Purpose: To evaluate the clinical performance of a dose reduction system utilizing AI guidance and a shuttered attenuator system to reduce radiation doses, to both patients and operators, during fluoroscopically guided interventional procedures.
Methods: Two interventional fluoroscopy systems were retrofit with a shuttered attenuator system that intermittently attenuates the x-ray field outside of the primary focus area of the interventionalist. An integrated AI system adjusts the primary focus area based on interpretation of the tools and actions of the interventionalist to maintain high image quality in a dynamic, primary region of interest (ROI). Evaluation of the clinical performance of the system included characterization of entrance exposure, exposure from scattered radiation, high contrast resolution, low contrast resolution, and tracking performance of the AI system.

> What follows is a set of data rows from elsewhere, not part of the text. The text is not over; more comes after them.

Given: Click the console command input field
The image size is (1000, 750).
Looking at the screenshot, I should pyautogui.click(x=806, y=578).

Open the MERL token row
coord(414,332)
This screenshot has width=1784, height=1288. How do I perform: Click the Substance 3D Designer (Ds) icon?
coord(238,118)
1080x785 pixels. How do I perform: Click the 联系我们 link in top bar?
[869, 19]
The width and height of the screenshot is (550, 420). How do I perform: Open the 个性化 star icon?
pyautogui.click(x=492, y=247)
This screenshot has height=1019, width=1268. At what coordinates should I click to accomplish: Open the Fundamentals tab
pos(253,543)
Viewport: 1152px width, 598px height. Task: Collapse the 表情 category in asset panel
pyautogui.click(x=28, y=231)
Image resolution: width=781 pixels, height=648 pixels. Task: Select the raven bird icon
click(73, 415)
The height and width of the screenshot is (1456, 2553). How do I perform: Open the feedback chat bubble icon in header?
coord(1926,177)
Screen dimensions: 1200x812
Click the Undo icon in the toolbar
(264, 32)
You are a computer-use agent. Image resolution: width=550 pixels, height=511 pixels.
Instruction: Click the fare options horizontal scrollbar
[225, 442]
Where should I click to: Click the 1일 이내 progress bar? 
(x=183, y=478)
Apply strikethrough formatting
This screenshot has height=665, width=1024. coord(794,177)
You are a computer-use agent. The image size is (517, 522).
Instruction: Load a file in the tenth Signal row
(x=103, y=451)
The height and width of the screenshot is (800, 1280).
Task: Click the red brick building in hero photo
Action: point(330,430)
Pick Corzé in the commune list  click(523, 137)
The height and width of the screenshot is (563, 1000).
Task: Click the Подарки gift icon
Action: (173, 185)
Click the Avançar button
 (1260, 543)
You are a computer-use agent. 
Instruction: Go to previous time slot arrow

Results: Dosimetry measurements demonstrate that the dose reductions of both DAP and exposure measurements scale in proportion to the relative areas of the attenuated and primary focus areas. However, the dose reduction algorithm is not immediately effective upon initiating an exposure. Fluoroscopists who utilize multiple short exposures are unlikely to realize the dose savings afforded by the system. High contrast spatial resolution in the peripheral region is reduced slightly compared to that in the primary ROI, but maintain spatial resolution of 2.36 lp per mm. CNR and contrast detail object detectability are more significantly affected by the increased noise present in the area outside of the primary ROI. The temporal response of the AI system is on the order of 1 s and can result in image discontinuities between the regions inside and outside of the primary ROI due to different refresh rates.
Conclusion: The AI system generally performs as expected although subtle features of the system performance may require adjustments to operator technique to fully realize the dose reduction benefits of the system.